Their 2 major food groups: Nicotine and alcohol

cigar

''Beer and Cigarette'' (oil on plexy), by MICHAEL DOYLE, at Patricia Ladd Carega Gallery, in Center Sandwich, N.H.

It wasn't that long ago that millions of workers  daily repaired after their shifts to smoky joints like the one that this  picture recalls. These places were very close to offices or factories.  Indeed, the bars were often scientifically located specifically to serve this or that  local big company.

Employees could chain-smoke simply by  breathing in the air of the bar. For hours, they'd drink and do supplemental smoking. Then, especially if it  were late in the week, repeat the process all over again the next day. Now  folks can't smoke in bars, which reduces the desire for drink, which reduces the desire to smoke. (The big exception: The giant bars known as casinos, where state taxing authorities, and income-and-sales-tax-hating citizens, want the cross-promotional addictions of booze, cigarettes and gambling to keep pumping up state  budgets from states' draw on casino revenues.)

For that matter, plenty of people  went to bars on their "lunch break,'' and unless they were falling down drunk when they returned to the offices or factory,  it was tolerated -- indeed, expected. Executives did it, too, albeit more likely ordering cocktails and bottles of wine than what their lackeys bought, which was mostly (bad) beer.

About half the news desk staff at the old Boston Herald Traveler, where I worked, would go next door to a joint called Foley's and toss back a few at their "lunch,'' which came at mid-evening.  (It was a morning paper so the paper was mostly produced between about 6 p.m. and 2 a.m.).

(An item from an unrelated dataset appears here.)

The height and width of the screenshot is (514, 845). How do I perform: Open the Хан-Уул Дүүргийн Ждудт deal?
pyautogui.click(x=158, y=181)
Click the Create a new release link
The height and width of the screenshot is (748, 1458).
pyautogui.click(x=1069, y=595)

The daily heavy-drinking habit, along with relentless deadlines, rapidly aged the editors. Many of those who I thought were around 60 were in fact about 40. But many were addicted to the daily adrenaline of deadines and breaking news (much of which was suffused with false urgency).

All in all, a lousy way to live, but we all got stories about at least mild depravity out of it.  Some of us even still remember them.